HELP TO PROTECT THE KIMBERLEY.

Contribute by becoming a member (click here), taking an active role in our activities and/or by making tax deductible monthly donations (click here). $30 a month goes a long way.


November 10th, 2016

Kimberley icons targeted for fracking

EK Media Release

Tunnel Creek

Conservation group Environs Kimberley is calling for newly issued fracking leases in sensitive areas of the region to be withdrawn. One lease covers two national parks – Windjana Gorge and Tunnel Creek – and two conservation parks – Devonian Reef and Brooking Gorge. Another lease covers the Margaret River that flows into the Fitzroy.

Windjana fracking lease

“These parks are world famous for their incredible beauty, and environmental, historical and cultural importance. We can’t believe the Department of Mines and Petroleum have put leases for fracking anywhere near places like this,” said Environs Kimberley Director Martin Pritchard.

“We’re calling on the Minister for Mines Sean L’Estrange to withdraw these leases before companies waste time on putting in bids. There is no doubt that any attempt to frack in these areas will be met with widespread opposition,” Mr Pritchard said.

“We’re also calling on the Department of Mines and Petroleum to hold open public meetings in Broome and Fitzroy Crossing so that communities have an opportunity to ask questions about what’s being proposed for their country. The DMP’s current weeklong visit is invitation only and not advertised so the general public can’t go along.”

 Media Contact

Martin Pritchard

Director, Environs Kimberley
0427 548 075

 

 

Media release DMP

Kimberley stakeholder engagement over latest petroleum acreage release

Six onshore areas within Canning Basin released for bidding

Date: Monday, 07 November 2016

Senior staff from the Department of Mines and Petroleum’s (DMP) Petroleum and Environment Divisions are travelling the Kimberley this week to conduct stakeholder and community information sessions about the latest petroleum acreage releases in the Canning Basin.

Six of the blocks released are located in the Canning Basin ranging in size from 1,770 square kilometres to more than 8,000 square kilometres.

Executive Director of Petroleum Jeff Haworth said that the meetings and information sessions were an opportunity for Kimberley community leaders, government organisations, and business and Indigenous groups to discuss onshore petroleum exploration and development with department experts.

“DMP assesses and regulates onshore petroleum activities throughout the State, ensuring that operators apply world’s best safety, health and environmental practices,” Mr Haworth said.

__PROMPT__: Can you transcribe everything in the Kimberley fracking text from "Kimberley stakeholder engagement" down to "with department experts."?

__EXTRACTED RECORDS__:
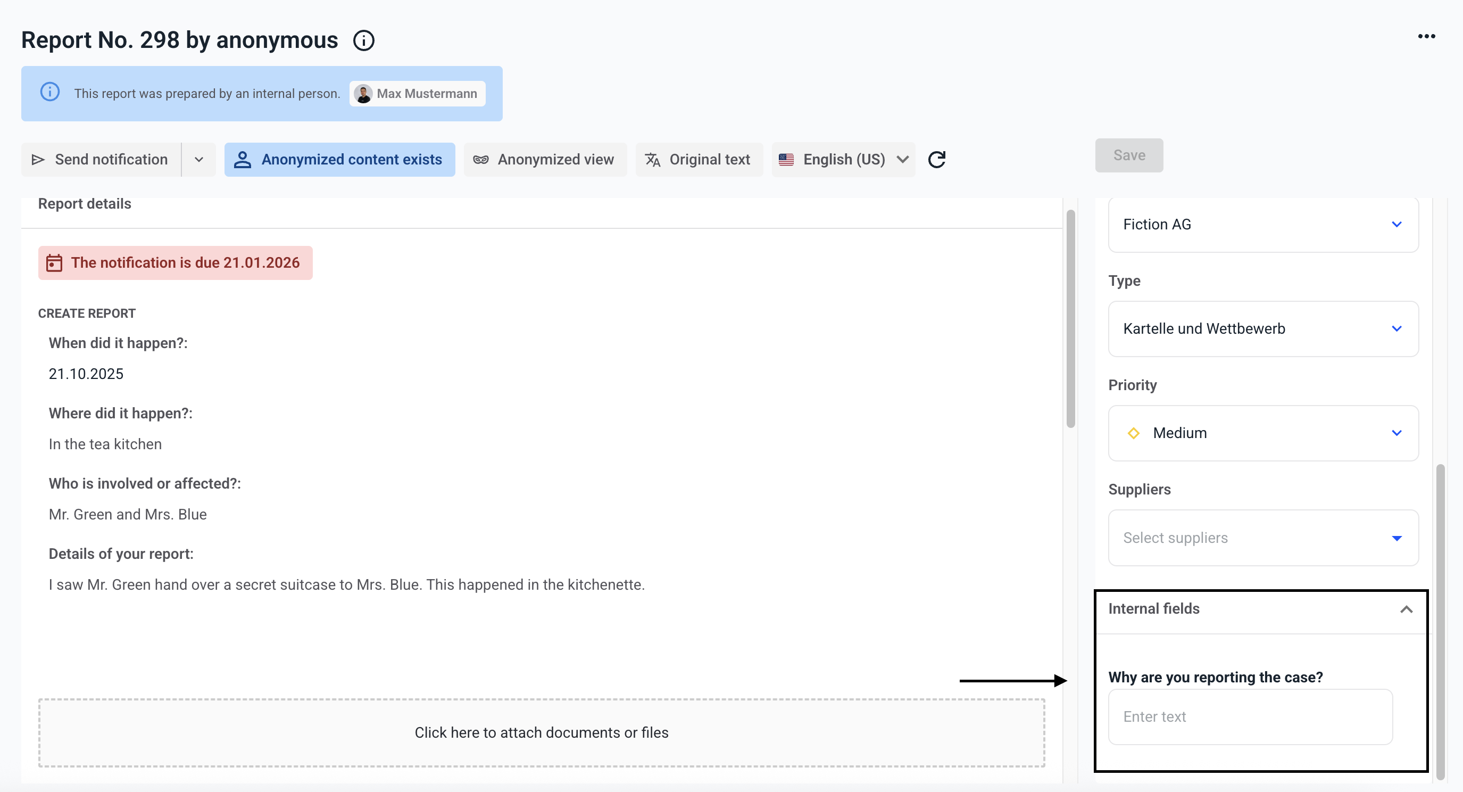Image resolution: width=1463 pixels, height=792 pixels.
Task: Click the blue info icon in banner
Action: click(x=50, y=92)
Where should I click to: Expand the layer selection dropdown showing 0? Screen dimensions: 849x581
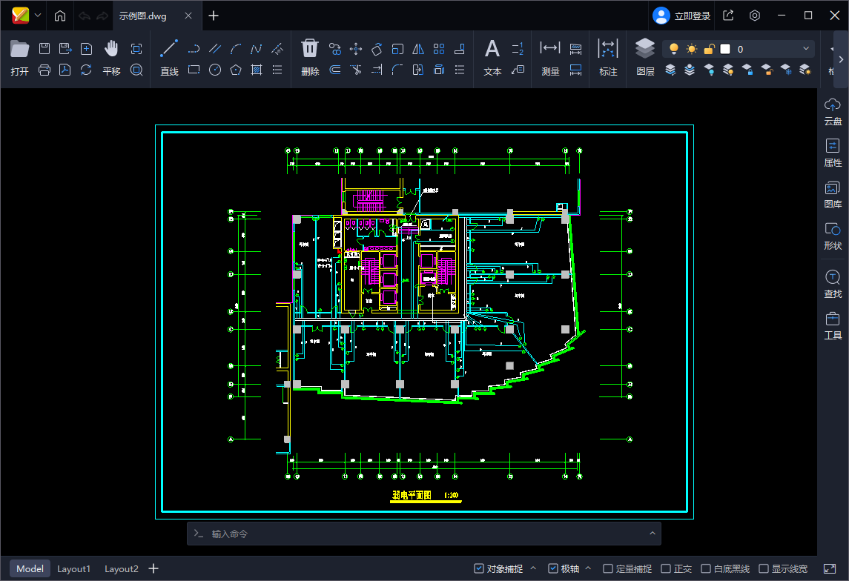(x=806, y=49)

__FINISHED TASK__:
Kimberley stakeholder engagement over latest petroleum acreage release

Six onshore areas within Canning Basin released for bidding

Date: Monday, 07 November 2016

Senior staff from the Department of Mines and Petroleum’s (DMP) Petroleum and Environment Divisions are travelling the Kimberley this week to conduct stakeholder and community information sessions about the latest petroleum acreage releases in the Canning Basin.

Six of the blocks released are located in the Canning Basin ranging in size from 1,770 square kilometres to more than 8,000 square kilometres.

Executive Director of Petroleum Jeff Haworth said that the meetings and information sessions were an opportunity for Kimberley community leaders, government organisations, and business and Indigenous groups to discuss onshore petroleum exploration and development with department experts.